- The study involved end-stage oncology patients with no other suitable treatment options.
- In this Phase Ib study, Pidnarulex (CX-5461) demonstrated acceptable clinical tolerability and showed preliminary signs of efficacy, even in patients who had previously failed treatment with PARP inhibitors.
- Out of 15 patients who were evaluable for drug response, 40% achieved clinical benefit, with stable disease (SD) being the best therapeutic response observed.
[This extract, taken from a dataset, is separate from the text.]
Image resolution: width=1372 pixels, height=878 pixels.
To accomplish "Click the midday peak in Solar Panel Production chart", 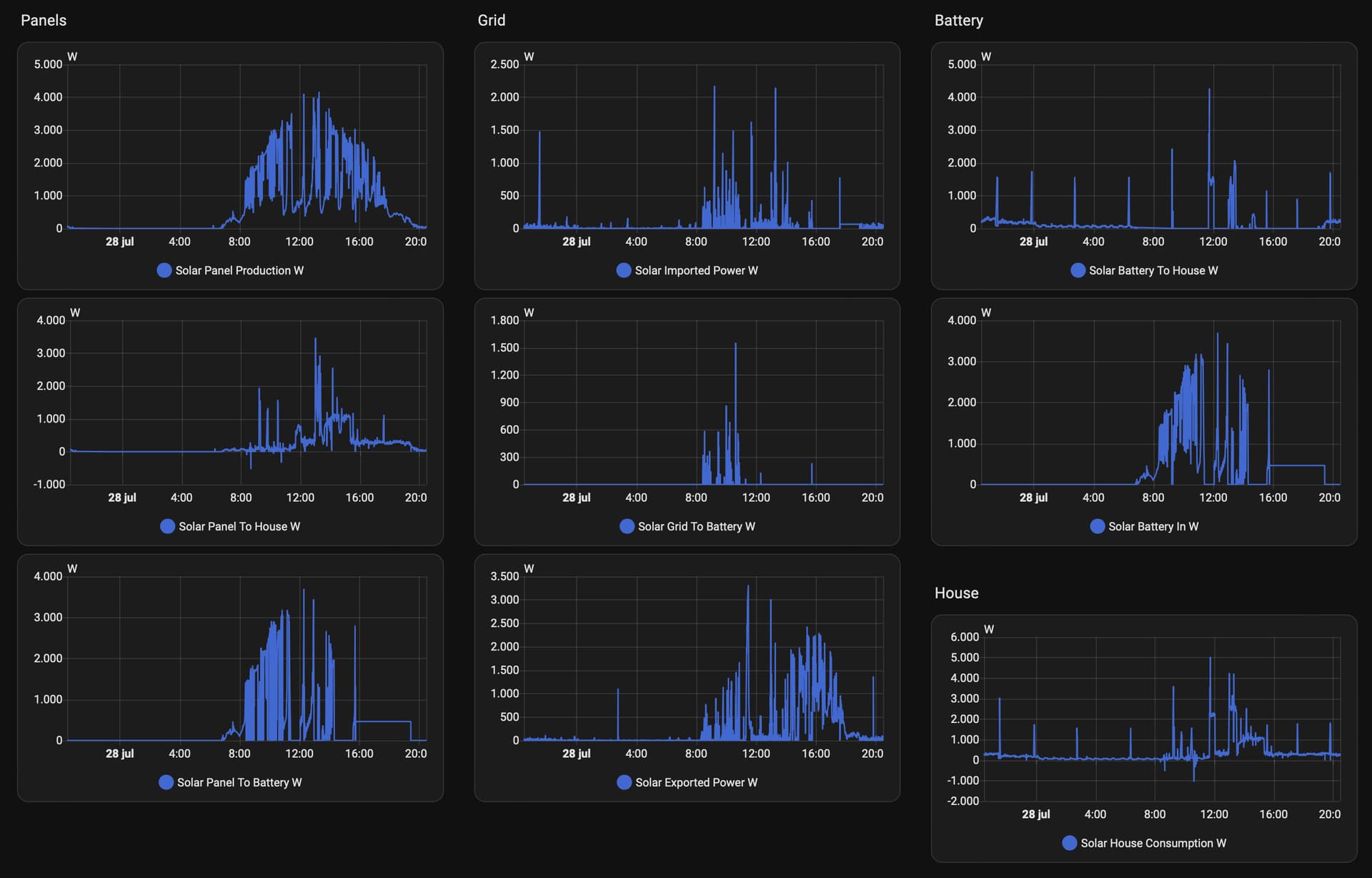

TAIPEI and SAN DIEGO, Sept. 8, 2024 /PRNewswire/ -- Senhwa Biosciences, Inc. (TPEx: 6492), a drug development company dedicated to developing first-in-class therapeutics for oncology, rare diseases, and infectious diseases, announced the presentation of a poster abstract of its investigational drug, Pidnarulex, at the 2024 European Society for Medical Oncology (ESMO) Congress. The abstract highlights Pidnarulex's demonstrated efficacy in treating various solid tumors harbouring BRCA1/2 or PALB2 gene defects. This significant milestone underscores the promising potential of Pidnarulex in the realm of precision medicine.
The findings, presented both on-site and online via the ESMO platform, involve patients with advanced-stage cancer who have undergone multiple prior treatments. Notably, a portion of the patients have achieved stable disease and are continuing to receive Pidnarulex as part of the ongoing clinical trial. This development marks a remarkable achievement for both Senhwa Biosciences and the collaborating Canadian and the US clinical team, reinforcing the drug's relevance in the evolving landscape of targeted cancer therapies.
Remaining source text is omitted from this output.